■ YOUR GOAL:
The whole listing below needs to be retyped without a single change.

■ THE INPUT:
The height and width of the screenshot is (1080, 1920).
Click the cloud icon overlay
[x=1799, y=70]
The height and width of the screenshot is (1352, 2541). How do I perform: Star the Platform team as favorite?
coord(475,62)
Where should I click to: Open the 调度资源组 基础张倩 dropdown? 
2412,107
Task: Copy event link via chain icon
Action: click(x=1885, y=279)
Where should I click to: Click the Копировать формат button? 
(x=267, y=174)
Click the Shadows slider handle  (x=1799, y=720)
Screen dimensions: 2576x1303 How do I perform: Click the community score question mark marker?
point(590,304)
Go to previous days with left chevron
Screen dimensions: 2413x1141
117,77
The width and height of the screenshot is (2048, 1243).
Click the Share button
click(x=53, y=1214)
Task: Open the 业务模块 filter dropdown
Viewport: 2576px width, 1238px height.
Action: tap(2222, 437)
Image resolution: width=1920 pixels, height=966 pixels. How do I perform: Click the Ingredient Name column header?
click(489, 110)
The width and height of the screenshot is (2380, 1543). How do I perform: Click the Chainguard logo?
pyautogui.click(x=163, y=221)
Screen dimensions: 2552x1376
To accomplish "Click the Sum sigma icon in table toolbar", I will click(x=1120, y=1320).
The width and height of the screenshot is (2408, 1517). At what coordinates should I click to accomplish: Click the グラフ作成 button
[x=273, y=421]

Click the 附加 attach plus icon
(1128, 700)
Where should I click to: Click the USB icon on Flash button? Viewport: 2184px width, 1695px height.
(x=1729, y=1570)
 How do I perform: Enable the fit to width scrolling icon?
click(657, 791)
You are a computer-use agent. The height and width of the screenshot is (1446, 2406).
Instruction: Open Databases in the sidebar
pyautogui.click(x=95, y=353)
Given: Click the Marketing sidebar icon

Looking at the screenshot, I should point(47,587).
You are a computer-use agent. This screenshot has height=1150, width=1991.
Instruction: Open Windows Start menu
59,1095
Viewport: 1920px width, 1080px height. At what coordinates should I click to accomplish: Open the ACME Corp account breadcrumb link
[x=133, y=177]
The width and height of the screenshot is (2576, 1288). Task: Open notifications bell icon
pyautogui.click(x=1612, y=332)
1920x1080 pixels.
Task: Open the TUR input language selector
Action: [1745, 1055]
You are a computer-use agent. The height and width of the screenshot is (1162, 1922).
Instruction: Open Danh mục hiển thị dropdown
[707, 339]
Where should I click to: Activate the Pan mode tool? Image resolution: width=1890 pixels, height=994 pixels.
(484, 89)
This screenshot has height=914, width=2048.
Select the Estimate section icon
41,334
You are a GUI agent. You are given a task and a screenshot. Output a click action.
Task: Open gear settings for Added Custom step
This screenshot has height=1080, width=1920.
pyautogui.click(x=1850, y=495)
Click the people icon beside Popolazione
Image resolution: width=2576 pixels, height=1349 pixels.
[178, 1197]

■ SOLUTION FOR THIS PROBLEM:
The height and width of the screenshot is (1080, 1920).
Click the cloud icon overlay
[x=1799, y=70]
The height and width of the screenshot is (1352, 2541). How do I perform: Star the Platform team as favorite?
coord(475,62)
Where should I click to: Open the 调度资源组 基础张倩 dropdown? 
2412,107
Task: Copy event link via chain icon
Action: click(x=1885, y=279)
Where should I click to: Click the Копировать формат button? 
(x=267, y=174)
Click the Shadows slider handle  (x=1799, y=720)
Screen dimensions: 2576x1303 How do I perform: Click the community score question mark marker?
point(590,304)
Go to previous days with left chevron
Screen dimensions: 2413x1141
117,77
The width and height of the screenshot is (2048, 1243).
Click the Share button
click(x=53, y=1214)
Task: Open the 业务模块 filter dropdown
Viewport: 2576px width, 1238px height.
Action: tap(2222, 437)
Image resolution: width=1920 pixels, height=966 pixels. How do I perform: Click the Ingredient Name column header?
click(489, 110)
The width and height of the screenshot is (2380, 1543). How do I perform: Click the Chainguard logo?
pyautogui.click(x=163, y=221)
Screen dimensions: 2552x1376
To accomplish "Click the Sum sigma icon in table toolbar", I will click(x=1120, y=1320).
The width and height of the screenshot is (2408, 1517). At what coordinates should I click to accomplish: Click the グラフ作成 button
[x=273, y=421]

Click the 附加 attach plus icon
(1128, 700)
Where should I click to: Click the USB icon on Flash button? Viewport: 2184px width, 1695px height.
(x=1729, y=1570)
 How do I perform: Enable the fit to width scrolling icon?
click(657, 791)
You are a computer-use agent. The height and width of the screenshot is (1446, 2406).
Instruction: Open Databases in the sidebar
pyautogui.click(x=95, y=353)
Given: Click the Marketing sidebar icon

Looking at the screenshot, I should point(47,587).
You are a computer-use agent. This screenshot has height=1150, width=1991.
Instruction: Open Windows Start menu
59,1095
Viewport: 1920px width, 1080px height. At what coordinates should I click to accomplish: Open the ACME Corp account breadcrumb link
[x=133, y=177]
The width and height of the screenshot is (2576, 1288). Task: Open notifications bell icon
pyautogui.click(x=1612, y=332)
1920x1080 pixels.
Task: Open the TUR input language selector
Action: [1745, 1055]
You are a computer-use agent. The height and width of the screenshot is (1162, 1922).
Instruction: Open Danh mục hiển thị dropdown
[707, 339]
Where should I click to: Activate the Pan mode tool? Image resolution: width=1890 pixels, height=994 pixels.
(484, 89)
This screenshot has height=914, width=2048.
Select the Estimate section icon
41,334
You are a GUI agent. You are given a task and a screenshot. Output a click action.
Task: Open gear settings for Added Custom step
This screenshot has height=1080, width=1920.
pyautogui.click(x=1850, y=495)
Click the people icon beside Popolazione
Image resolution: width=2576 pixels, height=1349 pixels.
[178, 1197]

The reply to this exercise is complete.